Simplex-FEM Networks (SiFEN): Learning A Triangulated Function Approximator
This work provides a compact, interpretable, and theoretically grounded alternative to dense MLPs and edge-spline networks for researchers and practitioners in machine learning and computational modeling.
The authors tackled the problem of function approximation by introducing Simplex-FEM Networks (SiFEN), a learned piecewise-polynomial predictor that achieves the classic FEM approximation rate M^(-m/d) and empirically matches or surpasses MLPs and KANs in performance while improving calibration and reducing inference latency.
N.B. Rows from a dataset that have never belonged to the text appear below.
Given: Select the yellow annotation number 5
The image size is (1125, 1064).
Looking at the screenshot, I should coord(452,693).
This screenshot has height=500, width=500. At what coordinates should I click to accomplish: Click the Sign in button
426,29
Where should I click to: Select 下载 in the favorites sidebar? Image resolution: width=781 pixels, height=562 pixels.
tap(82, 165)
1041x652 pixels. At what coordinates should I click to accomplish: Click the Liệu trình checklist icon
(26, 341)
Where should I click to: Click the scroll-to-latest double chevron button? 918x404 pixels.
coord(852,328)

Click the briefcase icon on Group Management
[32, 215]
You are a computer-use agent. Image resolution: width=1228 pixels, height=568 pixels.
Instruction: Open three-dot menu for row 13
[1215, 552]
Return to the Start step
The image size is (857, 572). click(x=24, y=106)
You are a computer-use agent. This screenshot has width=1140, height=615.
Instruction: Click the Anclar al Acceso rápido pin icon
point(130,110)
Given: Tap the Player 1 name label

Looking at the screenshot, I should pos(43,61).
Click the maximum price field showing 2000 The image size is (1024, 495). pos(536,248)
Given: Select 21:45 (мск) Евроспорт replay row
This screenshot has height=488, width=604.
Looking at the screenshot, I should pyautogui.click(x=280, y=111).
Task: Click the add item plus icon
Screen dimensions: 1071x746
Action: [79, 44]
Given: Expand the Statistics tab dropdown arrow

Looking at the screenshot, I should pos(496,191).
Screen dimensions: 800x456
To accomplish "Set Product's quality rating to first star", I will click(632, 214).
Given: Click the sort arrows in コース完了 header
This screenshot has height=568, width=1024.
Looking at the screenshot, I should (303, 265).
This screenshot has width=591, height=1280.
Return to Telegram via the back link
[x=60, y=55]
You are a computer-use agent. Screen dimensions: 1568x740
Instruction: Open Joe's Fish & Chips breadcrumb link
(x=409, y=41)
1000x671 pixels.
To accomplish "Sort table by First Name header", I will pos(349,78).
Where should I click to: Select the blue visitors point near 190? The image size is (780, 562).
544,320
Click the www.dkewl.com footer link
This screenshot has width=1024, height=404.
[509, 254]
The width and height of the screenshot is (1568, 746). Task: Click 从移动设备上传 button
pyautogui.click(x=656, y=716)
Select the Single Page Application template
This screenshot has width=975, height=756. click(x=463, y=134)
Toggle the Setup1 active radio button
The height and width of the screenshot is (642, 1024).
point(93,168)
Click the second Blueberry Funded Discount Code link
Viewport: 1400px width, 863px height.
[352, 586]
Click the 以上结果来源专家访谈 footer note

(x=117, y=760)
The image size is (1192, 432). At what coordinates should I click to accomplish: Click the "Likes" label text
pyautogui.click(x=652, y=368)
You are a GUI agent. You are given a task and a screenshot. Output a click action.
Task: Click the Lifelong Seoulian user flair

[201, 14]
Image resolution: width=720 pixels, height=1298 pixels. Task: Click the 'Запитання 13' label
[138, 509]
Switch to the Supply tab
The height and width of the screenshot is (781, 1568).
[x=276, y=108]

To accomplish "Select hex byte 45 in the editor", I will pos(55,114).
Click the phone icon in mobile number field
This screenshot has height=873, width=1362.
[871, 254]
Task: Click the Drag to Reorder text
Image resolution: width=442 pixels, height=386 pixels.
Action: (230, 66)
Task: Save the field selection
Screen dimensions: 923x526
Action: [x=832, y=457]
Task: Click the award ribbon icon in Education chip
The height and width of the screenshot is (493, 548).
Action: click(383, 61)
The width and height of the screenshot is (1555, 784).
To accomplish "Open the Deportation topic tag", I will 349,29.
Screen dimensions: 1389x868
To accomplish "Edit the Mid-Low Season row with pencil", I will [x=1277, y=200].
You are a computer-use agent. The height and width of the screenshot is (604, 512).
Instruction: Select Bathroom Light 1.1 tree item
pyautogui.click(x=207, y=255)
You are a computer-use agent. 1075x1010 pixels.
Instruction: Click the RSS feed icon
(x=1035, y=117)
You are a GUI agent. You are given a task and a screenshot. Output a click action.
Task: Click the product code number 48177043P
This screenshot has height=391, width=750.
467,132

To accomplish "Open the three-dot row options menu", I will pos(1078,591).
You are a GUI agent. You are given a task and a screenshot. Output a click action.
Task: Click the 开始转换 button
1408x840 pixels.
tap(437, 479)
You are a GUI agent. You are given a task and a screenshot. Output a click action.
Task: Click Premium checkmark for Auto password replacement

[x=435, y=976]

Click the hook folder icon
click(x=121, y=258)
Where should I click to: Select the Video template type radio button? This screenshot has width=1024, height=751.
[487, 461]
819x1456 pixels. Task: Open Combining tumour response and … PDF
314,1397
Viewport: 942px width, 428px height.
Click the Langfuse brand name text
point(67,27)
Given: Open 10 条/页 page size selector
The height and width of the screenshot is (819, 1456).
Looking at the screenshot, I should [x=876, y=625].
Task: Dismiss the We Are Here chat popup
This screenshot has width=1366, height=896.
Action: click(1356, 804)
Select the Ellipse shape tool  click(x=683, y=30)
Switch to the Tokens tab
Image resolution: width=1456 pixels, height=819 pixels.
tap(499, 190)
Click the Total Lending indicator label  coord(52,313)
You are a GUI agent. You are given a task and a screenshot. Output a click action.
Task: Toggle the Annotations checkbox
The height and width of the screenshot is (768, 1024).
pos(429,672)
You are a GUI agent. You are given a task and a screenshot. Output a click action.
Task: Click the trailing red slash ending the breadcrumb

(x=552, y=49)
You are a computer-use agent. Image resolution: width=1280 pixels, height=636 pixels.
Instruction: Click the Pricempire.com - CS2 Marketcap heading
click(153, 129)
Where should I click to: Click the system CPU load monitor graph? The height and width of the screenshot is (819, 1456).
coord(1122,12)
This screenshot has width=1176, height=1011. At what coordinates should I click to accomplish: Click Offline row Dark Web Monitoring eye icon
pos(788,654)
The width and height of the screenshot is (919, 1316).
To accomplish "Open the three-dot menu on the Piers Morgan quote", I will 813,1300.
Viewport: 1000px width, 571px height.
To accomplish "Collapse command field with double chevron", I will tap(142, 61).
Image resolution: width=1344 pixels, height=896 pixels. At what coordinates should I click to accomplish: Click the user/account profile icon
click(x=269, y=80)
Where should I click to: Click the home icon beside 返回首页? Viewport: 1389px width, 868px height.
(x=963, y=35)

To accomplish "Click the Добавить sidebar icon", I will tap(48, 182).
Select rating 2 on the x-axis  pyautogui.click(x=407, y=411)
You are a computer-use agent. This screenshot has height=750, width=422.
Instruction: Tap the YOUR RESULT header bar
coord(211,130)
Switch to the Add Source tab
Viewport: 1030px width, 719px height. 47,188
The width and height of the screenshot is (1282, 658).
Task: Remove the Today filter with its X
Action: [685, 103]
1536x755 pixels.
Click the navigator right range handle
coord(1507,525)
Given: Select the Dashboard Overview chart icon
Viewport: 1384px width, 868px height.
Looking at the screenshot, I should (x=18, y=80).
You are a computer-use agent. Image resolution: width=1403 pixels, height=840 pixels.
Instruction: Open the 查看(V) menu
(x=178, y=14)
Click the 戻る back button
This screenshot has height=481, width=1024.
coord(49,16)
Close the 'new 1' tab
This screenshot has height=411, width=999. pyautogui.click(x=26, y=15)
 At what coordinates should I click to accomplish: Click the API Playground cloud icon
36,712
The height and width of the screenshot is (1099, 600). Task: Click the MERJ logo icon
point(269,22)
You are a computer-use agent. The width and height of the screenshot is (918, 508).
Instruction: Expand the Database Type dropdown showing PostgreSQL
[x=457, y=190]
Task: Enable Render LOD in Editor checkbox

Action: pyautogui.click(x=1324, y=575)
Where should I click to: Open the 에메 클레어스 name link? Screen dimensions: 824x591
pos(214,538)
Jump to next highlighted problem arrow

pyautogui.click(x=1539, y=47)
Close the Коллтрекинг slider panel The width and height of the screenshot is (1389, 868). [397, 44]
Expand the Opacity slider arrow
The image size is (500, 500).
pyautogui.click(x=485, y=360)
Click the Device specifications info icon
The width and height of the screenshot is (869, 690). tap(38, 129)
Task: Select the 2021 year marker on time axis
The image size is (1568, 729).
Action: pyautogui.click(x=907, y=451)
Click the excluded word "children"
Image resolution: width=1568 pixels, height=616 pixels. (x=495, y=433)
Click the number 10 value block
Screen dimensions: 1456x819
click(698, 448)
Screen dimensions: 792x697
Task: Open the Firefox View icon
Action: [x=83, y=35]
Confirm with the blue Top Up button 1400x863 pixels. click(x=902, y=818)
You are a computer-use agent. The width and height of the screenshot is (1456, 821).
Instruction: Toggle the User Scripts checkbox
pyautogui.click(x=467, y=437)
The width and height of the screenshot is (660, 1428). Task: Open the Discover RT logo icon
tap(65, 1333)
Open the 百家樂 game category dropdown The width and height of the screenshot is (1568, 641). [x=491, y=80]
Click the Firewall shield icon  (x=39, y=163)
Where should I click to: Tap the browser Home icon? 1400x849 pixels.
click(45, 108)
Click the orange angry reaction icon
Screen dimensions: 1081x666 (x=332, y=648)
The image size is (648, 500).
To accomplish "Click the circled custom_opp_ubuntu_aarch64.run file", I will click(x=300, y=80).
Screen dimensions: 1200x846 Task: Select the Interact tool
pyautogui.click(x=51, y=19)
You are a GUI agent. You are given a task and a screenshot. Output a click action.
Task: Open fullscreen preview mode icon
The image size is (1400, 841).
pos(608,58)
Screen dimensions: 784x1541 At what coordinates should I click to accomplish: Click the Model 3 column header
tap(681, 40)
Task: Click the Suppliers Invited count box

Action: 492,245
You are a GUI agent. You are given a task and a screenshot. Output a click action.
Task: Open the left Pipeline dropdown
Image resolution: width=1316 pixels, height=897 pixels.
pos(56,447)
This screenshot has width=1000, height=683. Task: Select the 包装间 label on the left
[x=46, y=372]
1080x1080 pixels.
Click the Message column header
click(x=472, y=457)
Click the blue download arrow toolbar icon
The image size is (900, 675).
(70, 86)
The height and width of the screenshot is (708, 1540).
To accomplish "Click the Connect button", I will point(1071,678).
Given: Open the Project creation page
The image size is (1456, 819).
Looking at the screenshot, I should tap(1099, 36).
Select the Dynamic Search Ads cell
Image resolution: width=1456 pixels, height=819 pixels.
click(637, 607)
We introduce Simplex-FEM Networks (SiFEN), a learned piecewise-polynomial predictor that represents f: R^d -> R^k as a globally C^r finite-element field on a learned simplicial mesh in an optionally warped input space. Each query activates exactly one simplex and at most d+1 basis functions via barycentric coordinates, yielding explicit locality, controllable smoothness, and cache-friendly sparsity. SiFEN pairs degree-m Bernstein-Bezier polynomials with a light invertible warp and trains end-to-end with shape regularization, semi-discrete OT coverage, and differentiable edge flips. Under standard shape-regularity and bi-Lipschitz warp assumptions, SiFEN achieves the classic FEM approximation rate M^(-m/d) with M mesh vertices. Empirically, on synthetic approximation tasks, tabular regression/classification, and as a drop-in head on compact CNNs, SiFEN matches or surpasses MLPs and KANs at matched parameter budgets, improves calibration (lower ECE/Brier), and reduces inference latency due to geometric locality. These properties make SiFEN a compact, interpretable, and theoretically grounded alternative to dense MLPs and edge-spline networks.